## WHAT IS NEEDED
Quote the passage about De Havenzangers word for word, from "Trumpet player Harry" to "Havenzanger Henk Pleket.".

## GIVEN PASSAGE

<<<<

De Havenzangers were a Dutch musical group who specialized in "traditional Dutch sailor songs and carnival songs.". Founded in Apeldoorn in 1977, they released nine gold and seven platinum albums, and received an Edison Award for the album Ter Land Ter Zee en in 't Café. The Havenzangers split up in 2007.

==History==
The band was started by singer and guitarist Henk Pleket (born in Arnhem, May 16, 1937), who sang at weddings and parties in the mid-1970s with a group called El Mondo Combo. In 1977, he renamed them De Havenzangers, and their first single, "Aan het strand stil en verlaten," was an immediate hit. Their debut album (with the same title) sold hundreds of thousands of copies. During the 1970s and 1980s, the group scored a succession of hits, including "Trouw niet voor je veertig bent" and "Rome, we komen" (a soccer song written on the occasion of the 1990 FIFA World Cup).

Trumpet player Harry Nijkamp joined the band in 1989 until 1995 when he moved to the USA. In the late 1990s, legal and financial trouble plagued the group, and Pleket was court-ordered to repay a large sum of money to the group's booking agency. By the early 2000s, the group consisted solely of Pleket and Willem Mulder, and stopped performing in 2008. One of their last recordings was a song by Dutch rapper Def Rhymz ("Schudden"), who in turn covered their first hit, "'s Nachts na tweeën." In 2009, because of Pleket's failing health, Pleket quit altogether—at that time, he was performing solo, as Havenzanger Henk Pleket.

Pleket was awarded with knighthood in the Order of Orange-Nassau in 2003, as was his colleague Willem Mulder. He participated in the Dutch TV show De Afvallers in 2007, and died on October 23, 2011, of cancer.

>>>>

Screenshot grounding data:
<<<<

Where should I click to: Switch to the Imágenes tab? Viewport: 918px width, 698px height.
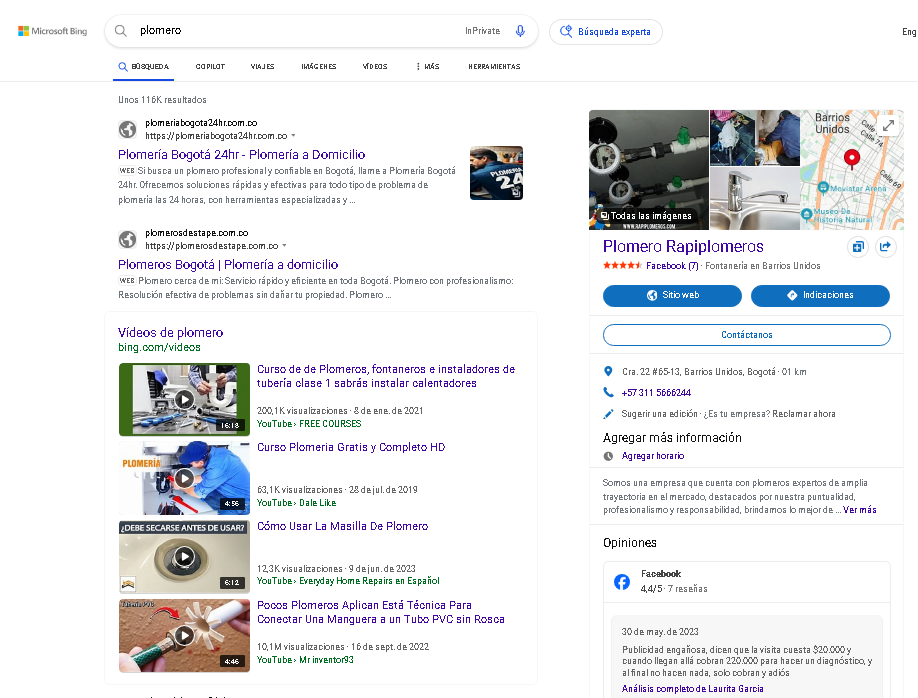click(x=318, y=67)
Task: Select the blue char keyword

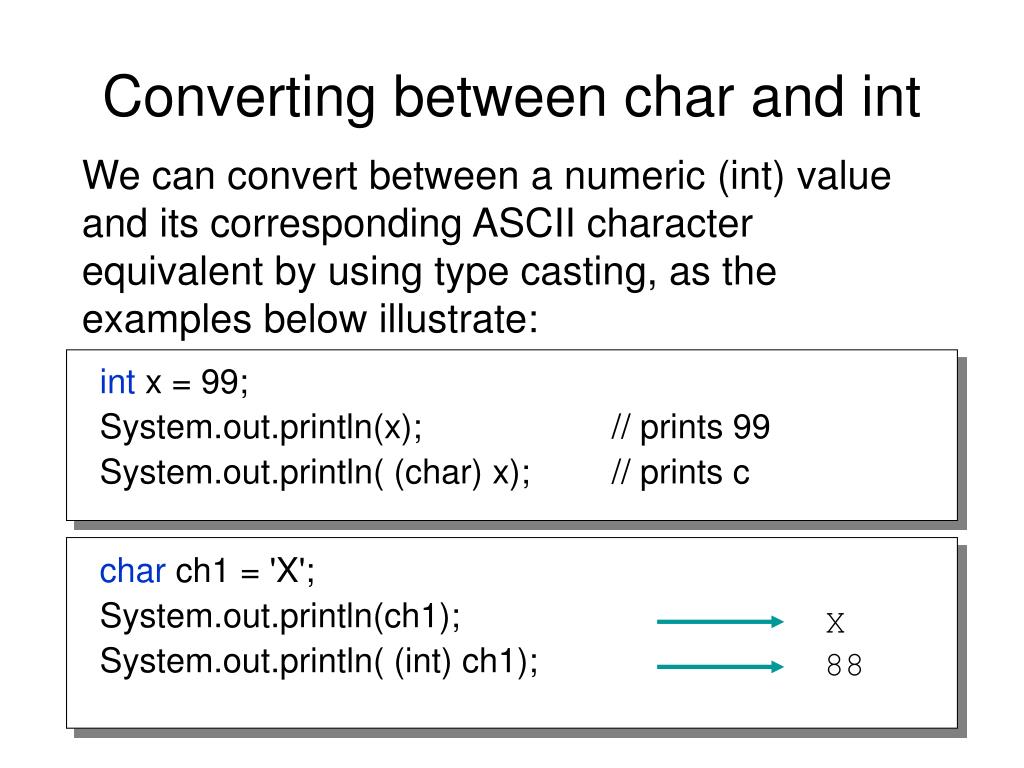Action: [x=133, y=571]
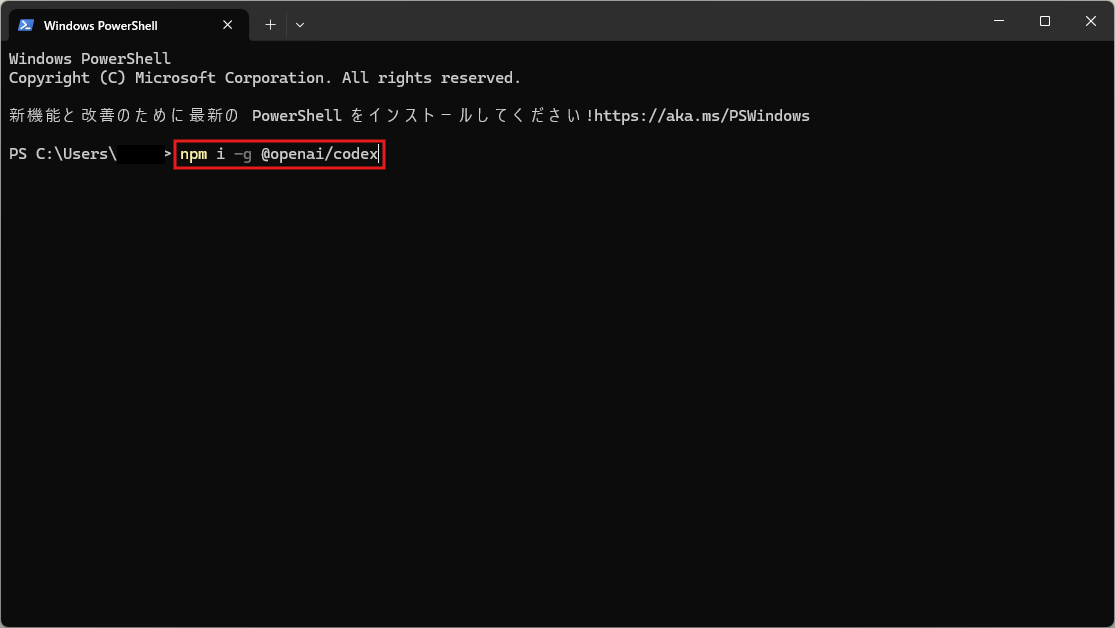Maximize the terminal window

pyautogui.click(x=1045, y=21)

>>>>

## SOLUTION TO THE PROBLEM
Trumpet player Harry Nijkamp joined the band in 1989 until 1995 when he moved to the USA. In the late 1990s, legal and financial trouble plagued the group, and Pleket was court-ordered to repay a large sum of money to the group's booking agency. By the early 2000s, the group consisted solely of Pleket and Willem Mulder, and stopped performing in 2008. One of their last recordings was a song by Dutch rapper Def Rhymz ("Schudden"), who in turn covered their first hit, "'s Nachts na tweeën." In 2009, because of Pleket's failing health, Pleket quit altogether—at that time, he was performing solo, as Havenzanger Henk Pleket.